In my late teens, ca 1973, I was given a bag of 1n914 diodes and a bag of ceramic disk capacitors by a guy who worked at TI when they were building their LED calculators here. Just for fun, I started constructing a Cockroft-Walton circuit from these parts, and kept going 'till it was about 3 feet long - 10 or 15 stages.
I hung it from the ceiling with a piece of wire and connected my old cheapie Micronta Volt-Ohm meter (20k Ohm/Volt, IIRC), preparing to go get a model train transformer to hook to the input for some HV entertainment, but looked at the meter and it was showing (after changing the range setting) about 20 Volts!

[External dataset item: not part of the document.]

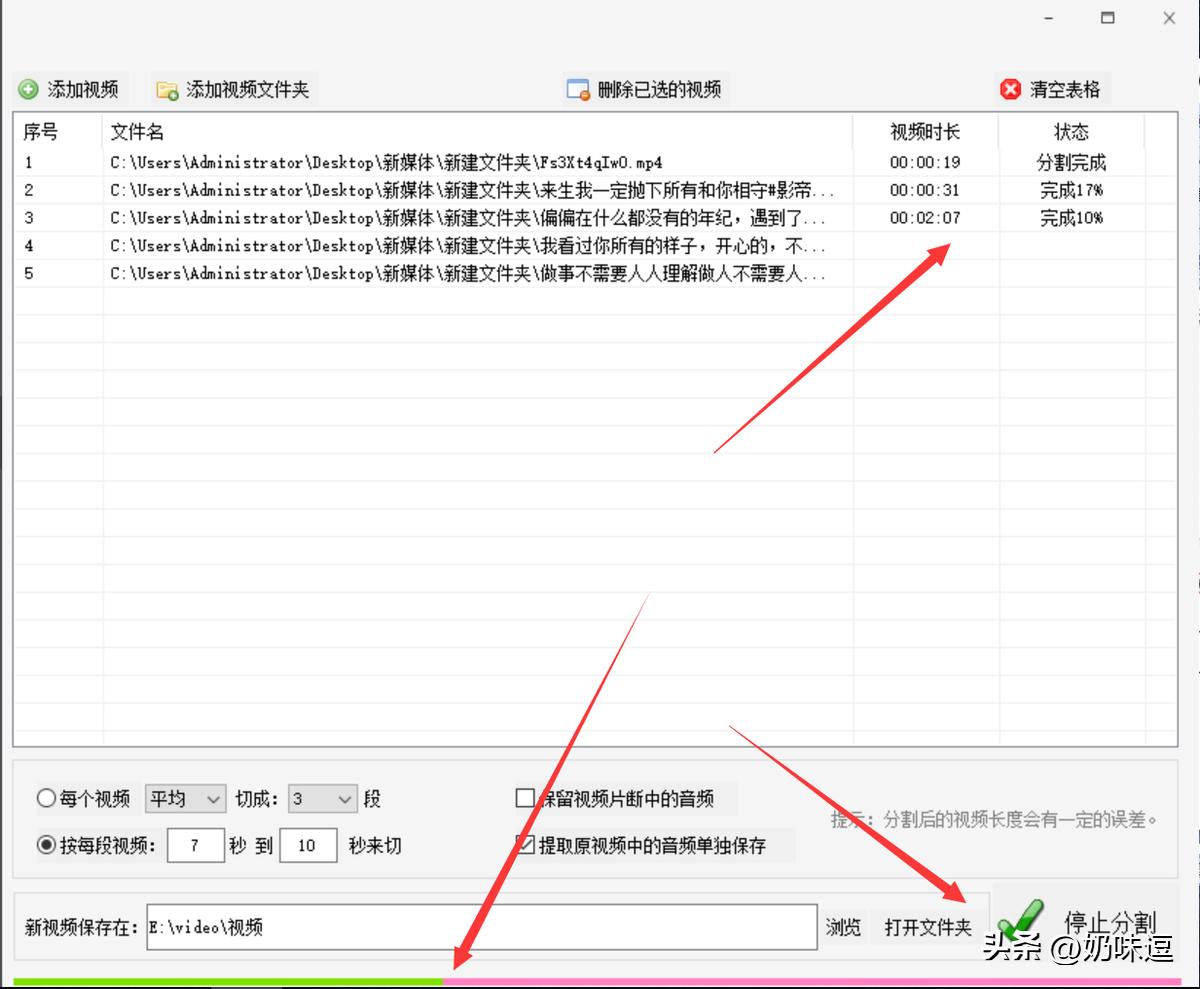1200x989 pixels.
Task: Click the 状态 column header
Action: 1072,131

Quite impressive for no input!! The reading was very sensitive to my body position, and would jump up if I touched any part of it.
Later, I hooked up my oscilloscope to it, and could clearly see a modulation envelope riding on the DC voltage, and made my conclusions.

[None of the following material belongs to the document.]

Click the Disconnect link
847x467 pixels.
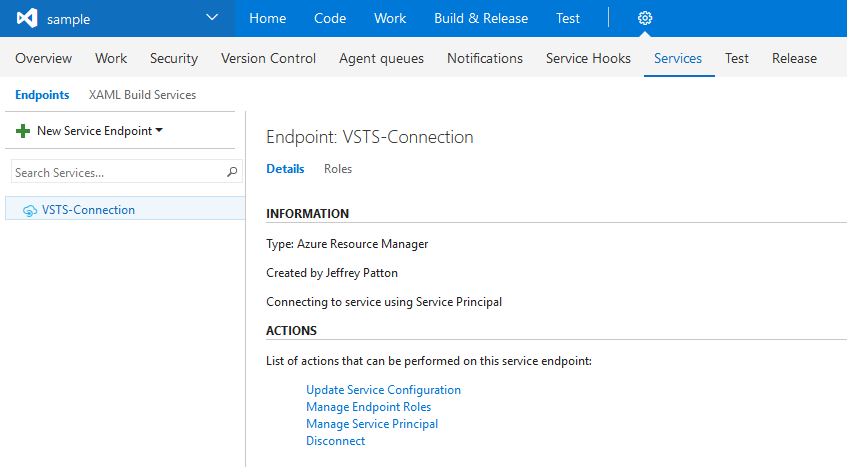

What I decided was going on was that the power line radiations in the house were contributing the largest part of the voltage, but that even the High School's AM station 1/2 mile away was being picked up a bit. There was probably not enough current available to do very much, but I thought it was cool, anyway.

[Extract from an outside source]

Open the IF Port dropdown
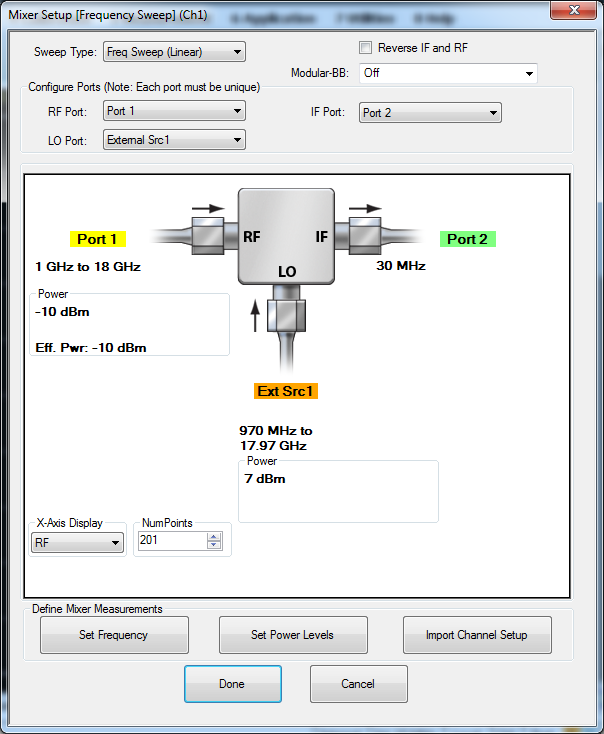The height and width of the screenshot is (734, 604). pos(430,113)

Here is, for those interested, a Cockroft-Walton circuit of 4 stages (quadrupler):
And here is a photo of a
really big unit used to inject particles into a synchrotron at Brookhaven:
No longer in service, this is the Cockroft-Walton accelerator that was used to inject high-energy protons into the 200 MeV LINAC for further acceleration before being delivered to the Alternating Gradient Synchrotron.